Most Turks cannot see anything positive in the Kurds' achievements in Iraq especially since the PKK, which renounced its cease-fire on June 1 and increased attacks against Turkey, is based in northern Iraq. It is in this context that one can understand the recent allegations that Israel is pushing the cause of Kurdish independence in northern Iraq. The Turks now feel as worried as Israel would if it heard that Turkey was making inroads among Hezbullah toward forming a Shi'ite state in southern Lebanon.
Thus Israel's task today vis-a-vis Ankara is momentous. As a result of its concern over Kurdish nationalism, Jerusalem seems to have lost the confidence of many of its best friends in Ankara - the secular Turks, including parts of the military which remembers the fight against the PKK that cost Turkey over 30,000 casualties.
The liberal foreign policy elite in Ankara has its own reason to stay away from Israel. They believe that Turkey has a solid chance of getting into the EU, following the EU's December 2002 promise of Turkey's membership provided Ankara fulfills Brussels' expectations before December 2004. This perception has turned pro-EU orientation into their overriding policy, and this explains why Turkey's position today on a range of issues - from Iran's nuclearization to the Greater Middle East Initiative and the Arab-Israeli conflict - overlaps with that of Brussels.
While Israel's allies are mostly quiet about Turkey's relationship with Jerusalem, the governing Justice and Development Party - a conservative democratic movement rooted in Turkey's banned Islamist Welfare Party - is taking advantage of this development to adopt an increasingly critical tone toward Jerusalem. This explains why Turkey's position on Israel occasionally goes even beyond the European position.
If these developments are indicators of things to come, then the more Turkey's pro-EU secular elites curry favor with Brussels, criticize Israel's policies in the Palestinian territories, or remain lukewarm toward Jerusalem over the Kurdish issue, the more pro-AKP conservatives and Islamists will take cover under these issues to attack Israel. If not addressed properly, these developments have the potential of destroying the sympathy of the Turkish public toward Israel, and even undermining the Turkish-Israeli relationship.

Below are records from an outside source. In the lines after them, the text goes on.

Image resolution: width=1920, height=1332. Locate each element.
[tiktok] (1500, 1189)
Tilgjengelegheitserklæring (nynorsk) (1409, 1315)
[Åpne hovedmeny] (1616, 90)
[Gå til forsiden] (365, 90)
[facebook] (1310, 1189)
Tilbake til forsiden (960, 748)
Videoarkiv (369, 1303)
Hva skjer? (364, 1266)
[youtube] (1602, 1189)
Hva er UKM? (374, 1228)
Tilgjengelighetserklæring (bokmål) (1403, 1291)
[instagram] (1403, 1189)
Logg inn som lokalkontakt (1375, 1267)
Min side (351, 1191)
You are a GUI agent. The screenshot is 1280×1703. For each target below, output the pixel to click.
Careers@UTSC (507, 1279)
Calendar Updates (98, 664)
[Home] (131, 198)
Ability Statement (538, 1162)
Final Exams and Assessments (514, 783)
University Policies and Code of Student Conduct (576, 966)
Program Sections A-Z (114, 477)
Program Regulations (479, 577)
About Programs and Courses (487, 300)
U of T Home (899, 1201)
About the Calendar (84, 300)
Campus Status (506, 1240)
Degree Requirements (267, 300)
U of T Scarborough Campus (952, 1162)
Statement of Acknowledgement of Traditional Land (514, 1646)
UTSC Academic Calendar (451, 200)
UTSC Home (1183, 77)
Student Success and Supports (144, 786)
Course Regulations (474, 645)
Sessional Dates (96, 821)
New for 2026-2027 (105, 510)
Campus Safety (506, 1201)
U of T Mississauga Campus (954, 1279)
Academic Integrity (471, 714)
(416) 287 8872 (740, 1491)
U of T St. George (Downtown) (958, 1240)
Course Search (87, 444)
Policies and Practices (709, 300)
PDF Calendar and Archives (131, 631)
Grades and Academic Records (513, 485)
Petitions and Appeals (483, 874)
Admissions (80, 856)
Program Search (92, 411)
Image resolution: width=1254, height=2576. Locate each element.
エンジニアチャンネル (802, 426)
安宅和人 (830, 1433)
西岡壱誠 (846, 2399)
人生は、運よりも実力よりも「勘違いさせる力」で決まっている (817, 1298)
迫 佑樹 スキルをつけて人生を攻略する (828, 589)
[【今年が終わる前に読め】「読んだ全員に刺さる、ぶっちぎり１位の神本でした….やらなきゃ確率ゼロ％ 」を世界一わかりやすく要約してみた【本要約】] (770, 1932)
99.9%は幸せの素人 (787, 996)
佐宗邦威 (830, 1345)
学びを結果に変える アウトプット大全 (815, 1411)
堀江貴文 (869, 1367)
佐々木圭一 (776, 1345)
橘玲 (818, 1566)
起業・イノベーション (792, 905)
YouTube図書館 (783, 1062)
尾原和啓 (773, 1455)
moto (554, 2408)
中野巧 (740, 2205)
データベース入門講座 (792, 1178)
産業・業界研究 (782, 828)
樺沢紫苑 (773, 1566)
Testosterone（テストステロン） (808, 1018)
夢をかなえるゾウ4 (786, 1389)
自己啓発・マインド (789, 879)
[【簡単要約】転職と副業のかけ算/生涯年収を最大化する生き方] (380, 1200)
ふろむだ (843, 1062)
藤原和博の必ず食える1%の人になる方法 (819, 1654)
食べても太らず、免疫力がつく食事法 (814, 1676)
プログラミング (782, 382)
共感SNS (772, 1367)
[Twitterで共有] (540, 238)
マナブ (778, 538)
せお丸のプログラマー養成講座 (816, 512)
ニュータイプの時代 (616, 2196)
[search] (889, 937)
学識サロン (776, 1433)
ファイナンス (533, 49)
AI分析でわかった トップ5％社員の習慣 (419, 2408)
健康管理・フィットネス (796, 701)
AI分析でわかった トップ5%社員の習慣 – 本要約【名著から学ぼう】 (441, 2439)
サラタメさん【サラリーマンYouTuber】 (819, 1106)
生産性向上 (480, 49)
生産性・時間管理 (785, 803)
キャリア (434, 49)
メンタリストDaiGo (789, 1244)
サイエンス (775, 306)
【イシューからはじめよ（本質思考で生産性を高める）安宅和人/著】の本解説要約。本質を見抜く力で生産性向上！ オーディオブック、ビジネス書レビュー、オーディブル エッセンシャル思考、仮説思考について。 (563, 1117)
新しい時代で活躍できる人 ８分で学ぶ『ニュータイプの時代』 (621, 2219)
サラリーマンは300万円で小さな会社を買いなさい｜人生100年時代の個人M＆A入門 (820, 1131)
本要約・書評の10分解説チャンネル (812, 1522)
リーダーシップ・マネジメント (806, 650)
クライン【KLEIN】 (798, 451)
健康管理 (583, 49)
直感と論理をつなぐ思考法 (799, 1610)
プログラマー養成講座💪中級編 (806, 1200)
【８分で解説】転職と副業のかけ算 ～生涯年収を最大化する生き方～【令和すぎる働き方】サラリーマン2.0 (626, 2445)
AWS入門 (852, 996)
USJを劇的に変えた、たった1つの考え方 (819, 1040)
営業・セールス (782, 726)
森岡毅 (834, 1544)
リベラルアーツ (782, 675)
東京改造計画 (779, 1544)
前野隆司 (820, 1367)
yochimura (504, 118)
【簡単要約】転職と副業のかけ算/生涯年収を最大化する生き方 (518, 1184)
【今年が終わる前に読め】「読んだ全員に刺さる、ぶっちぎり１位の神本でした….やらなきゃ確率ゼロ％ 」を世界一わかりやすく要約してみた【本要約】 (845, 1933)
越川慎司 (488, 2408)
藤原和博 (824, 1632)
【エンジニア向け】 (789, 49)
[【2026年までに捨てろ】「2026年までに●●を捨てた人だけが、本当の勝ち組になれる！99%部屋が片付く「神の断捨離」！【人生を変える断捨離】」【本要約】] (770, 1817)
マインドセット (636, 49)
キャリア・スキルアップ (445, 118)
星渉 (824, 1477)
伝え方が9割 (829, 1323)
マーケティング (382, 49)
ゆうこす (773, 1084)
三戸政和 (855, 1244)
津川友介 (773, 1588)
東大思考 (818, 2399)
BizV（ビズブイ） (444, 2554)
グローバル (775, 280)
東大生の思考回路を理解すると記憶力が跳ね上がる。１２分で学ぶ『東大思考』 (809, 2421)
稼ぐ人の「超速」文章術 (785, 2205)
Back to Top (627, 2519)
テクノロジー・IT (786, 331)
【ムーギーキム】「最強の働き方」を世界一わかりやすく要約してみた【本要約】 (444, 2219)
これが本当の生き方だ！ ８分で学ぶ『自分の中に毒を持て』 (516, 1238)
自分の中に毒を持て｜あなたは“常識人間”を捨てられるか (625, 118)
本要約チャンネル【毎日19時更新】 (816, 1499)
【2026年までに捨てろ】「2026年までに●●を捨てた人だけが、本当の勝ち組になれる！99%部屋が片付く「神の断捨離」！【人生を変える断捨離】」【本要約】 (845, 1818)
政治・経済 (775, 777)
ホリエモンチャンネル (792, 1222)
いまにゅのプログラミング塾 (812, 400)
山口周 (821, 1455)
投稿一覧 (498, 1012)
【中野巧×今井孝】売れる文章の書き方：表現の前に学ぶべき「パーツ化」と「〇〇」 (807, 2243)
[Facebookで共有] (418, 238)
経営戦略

How can Israel overcome this conundrum?
In the eyes of many Turks, Israel is guilty until proven innocent when it comes to its alleged involvement with the Iraqi Kurds. Hence, Jerusalem ought to implement policies to convince the Turks that it is not supporting Kurdish independence, and that its vision regarding Iraq's future is not at odds with that of Ankara. Toward this end, Israel should be transparent in sharing its plans with the Turkish public vis-a-vis the Iraqi Kurds. Jerusalem should also consider harmonizing its strategy over northern Iraq with Ankara.
Israel's goal should be convincing the Turks that it would not sacrifice its vital relationship with Turkey, a powerful nation of 70 million inhabitants, for the sake of its ties with four million Iraqi Kurds. By working together with Turkey on the Kurdish issue, Jerusalem could win back the strong nationalist constituency in Ankara.
If Israel were thus to take the first step, the AKP government would be in a position to take the next step. The alternative to allaying Turkish fears over northern Iraq is a possible deterioration of the Turkish-Israeli relationship to unprecedented levels. Today, Jerusalem has all the reasons to turn back the wheel in that relationship.
The writer is the director of the Turkish Research Program at The Washington Institute for Near East Policy.